CPU frequency scaling

Avoid using CPU frequency scaling (powernowd or cpufreqd, equivalent ACPI functions, 'cpufreq_ondemand' kernel module...) if you need maximum performance (response time).

Process scheduling attributes

One may additionally:
sudo renice -3 -p PIDOfProcess
sudo chrt -p 75 PIDOfProcess

Default setup

I don't use any X session manager and invoke the X server as 'x', which is an alias:
alias x='{ startx -- -dpi 100 -nolisten tcp >/dev/null & } ; clear ; sleep 2 ; sudo ionice -c2 -n1 -p `pgrep xinit -u $USER` ; logout'
Therefore any command invoked in my X session is ionice'd "-c2 -n1".

"interactive" script

Here is a quick hack for letting a process run 'interactively' (as continuously as possible, this is useful for audio and video players).

Create a bash shell script named 'interactive':


#!/bin/bash
for p in $*; do 
 PID=`pidof $p`
 for i in $PID; do #ionice is in /usr/src/linux/Documentation/block/ioprio.txt
  sudo ionice -c1 -n7 -p $i
  sudo renice -3 -p $i
  sudo chrt -r -p 75 $i
 done
done

Run chmod +x interactive, then place it in a directory named in your PATH.

If you use bash and "bash completions" you may find this useful in your ~/.bashrc file:


# bash completion for 'interactive'

_interactive()
{
        local cur

        COMPREPLY=()
        cur=${COMP_WORDS[COMP_CWORD]}

        COMPREPLY=( $( compgen -W '$( command ps --user $USER  -o comm="" |grep -f ~/bin/utis/interactive_programs-names )' -- $cur ) )

}

complete -F _interactive interactive


In the ~/bin/utis/interactive_programs-names file I list the names of which are somewhat 'interactive' programs:
mplayer
ogg123
mpg123
vlc
xmms

Usage: invoke the program, then type on a bash prompt "interactive" followed by the TAB key.

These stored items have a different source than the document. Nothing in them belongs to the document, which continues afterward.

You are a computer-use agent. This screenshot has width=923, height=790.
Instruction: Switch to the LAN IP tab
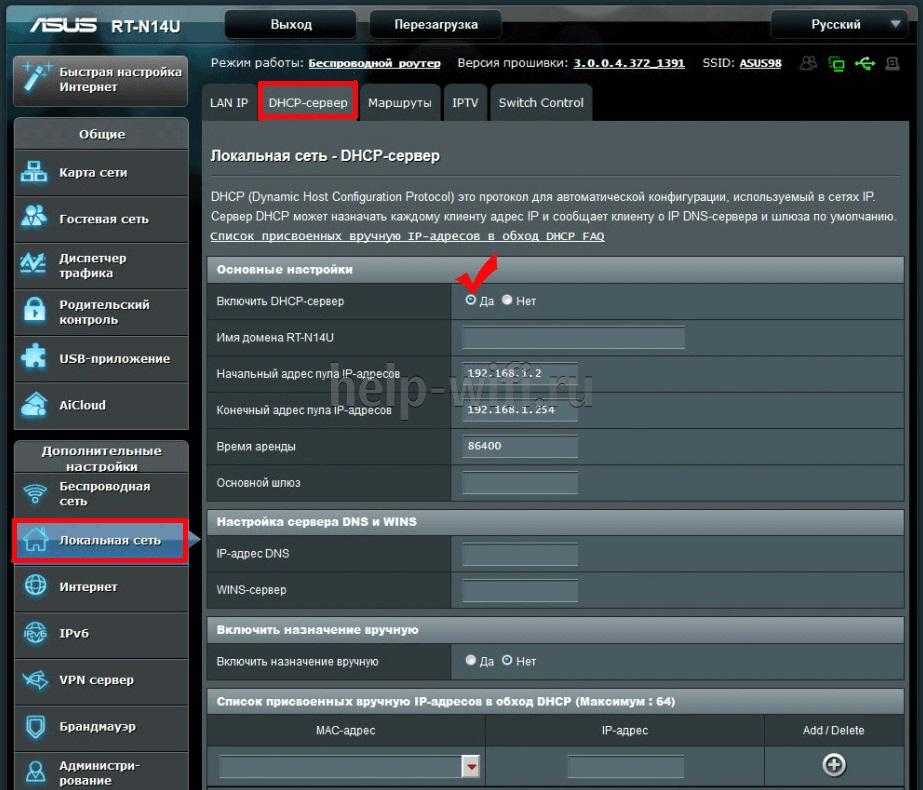[x=228, y=103]
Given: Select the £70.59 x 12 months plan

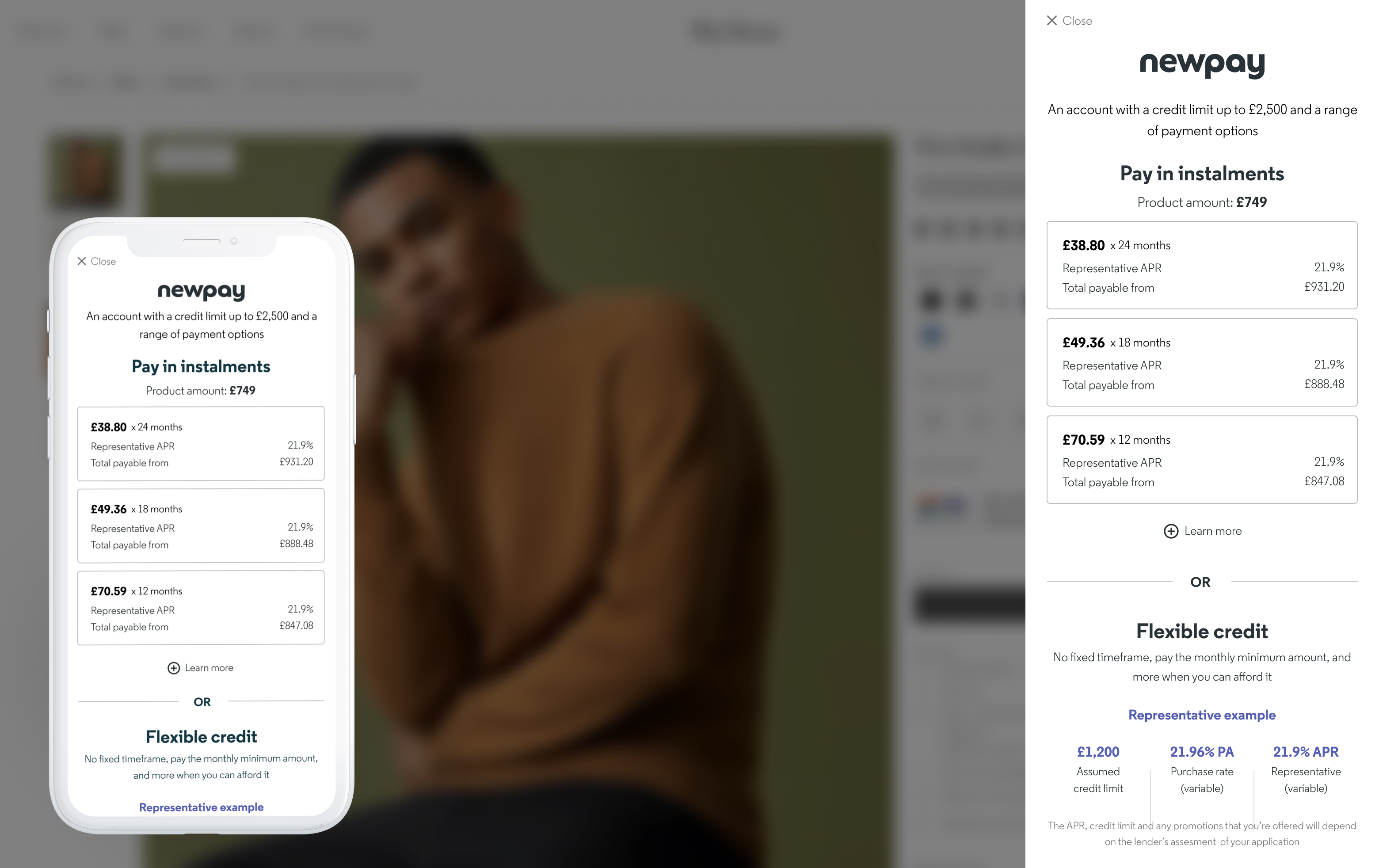Looking at the screenshot, I should 1201,460.
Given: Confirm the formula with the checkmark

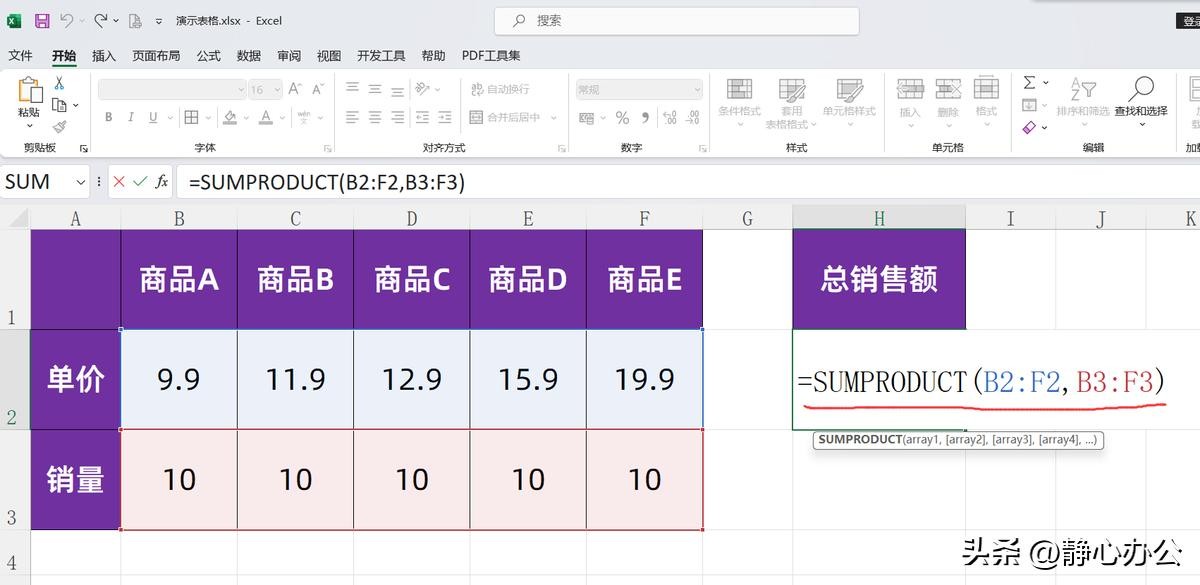Looking at the screenshot, I should coord(140,182).
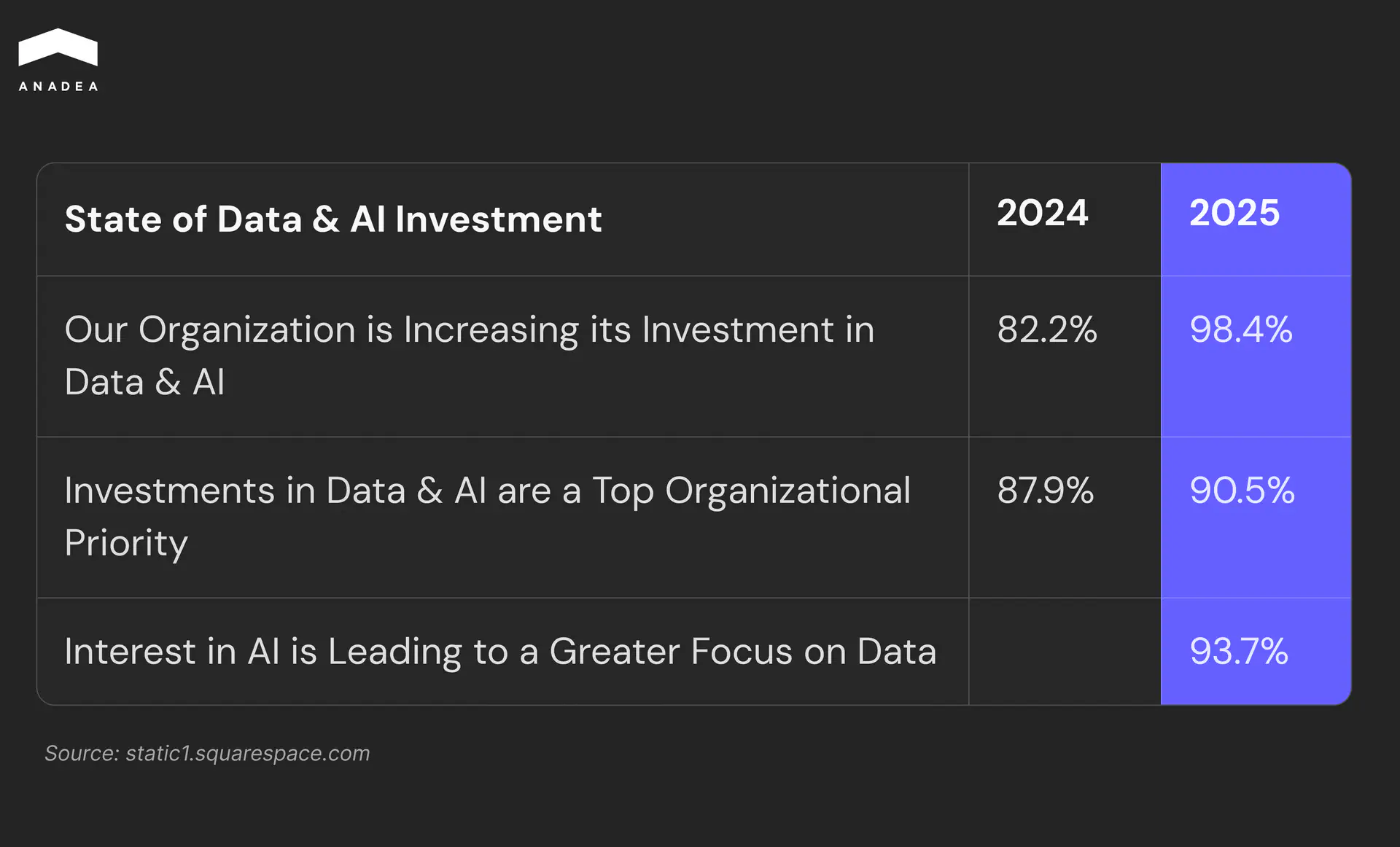Click the ANADEA brand name text
This screenshot has height=847, width=1400.
[x=58, y=86]
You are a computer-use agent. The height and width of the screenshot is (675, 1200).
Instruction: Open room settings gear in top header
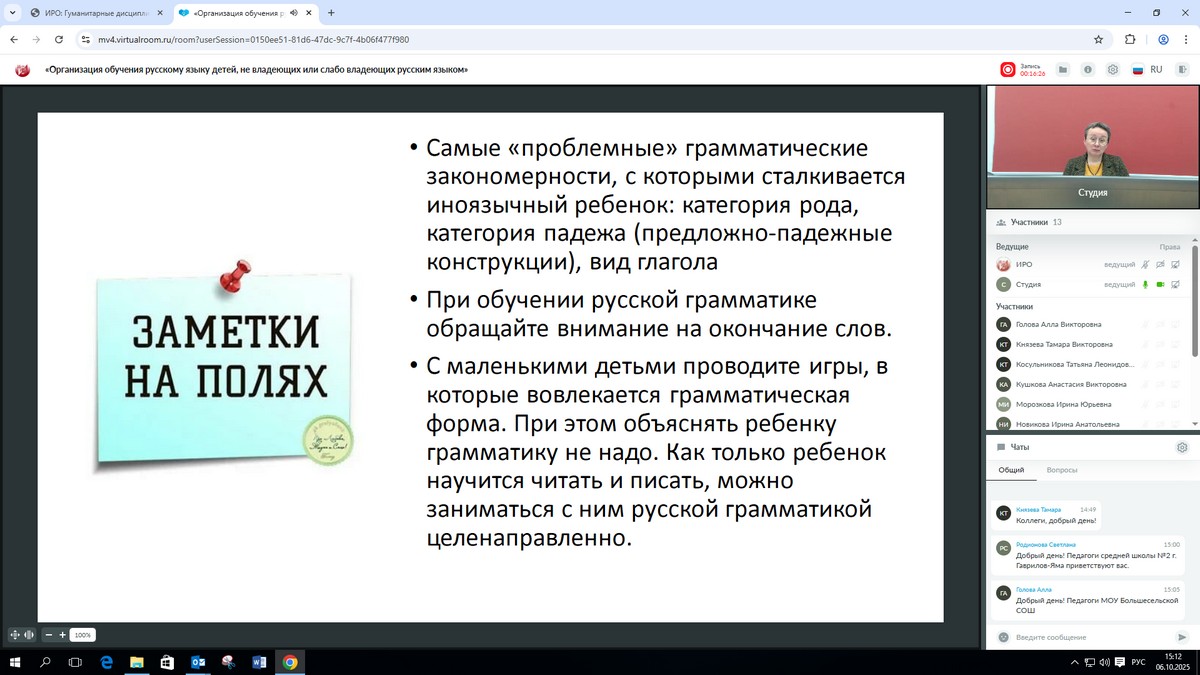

Also check C. Koliva's "toolsched" smart approach.

syshint

Proposal: a new 'syshint' command will invoke a binary (the way 'strace' does it) while letting the user give some information to the system about its data-related behavior (for example: will it slurp a given file only one time, or use it by randomly accessing to sparse chunks?). 'syshint' will use LD_PRELOAD in order to re-implement some syscalls, especially open(), to make use of the pertinent system calls. It may cooperate with other utility software, such as cpulimit.

A potential 'syshint' command may take care of those parameters. Example: syshint --iostrategy="~/mymusic/*/*,READ_ONE_TIME" --cpunice=-3 mpg123 ~/mymusic/*/*.mp3

Moreover a configuration file (/etc/syshint/file_access.conf) may declare a list of filenames glob patterns, the corresponding strategy and, if necessary, the names of the concerned programs. Sample:


/var/cache/public/DVD/**.iso;O_DIRECT;ionice: -c1 -n4;/usr/bin/\(mplayer\|vlc\|xine\|totem\) /var/lib/postgres/data/**;O_DIRECT;ionice: -c1 -n5;/usr/lib/postgresql/bin/postmaster

We may also/instead use some extended file attributes (setfattr, getfattr) in order to 'mark' the files with those parameters. This will enable those marks to better stick to the file.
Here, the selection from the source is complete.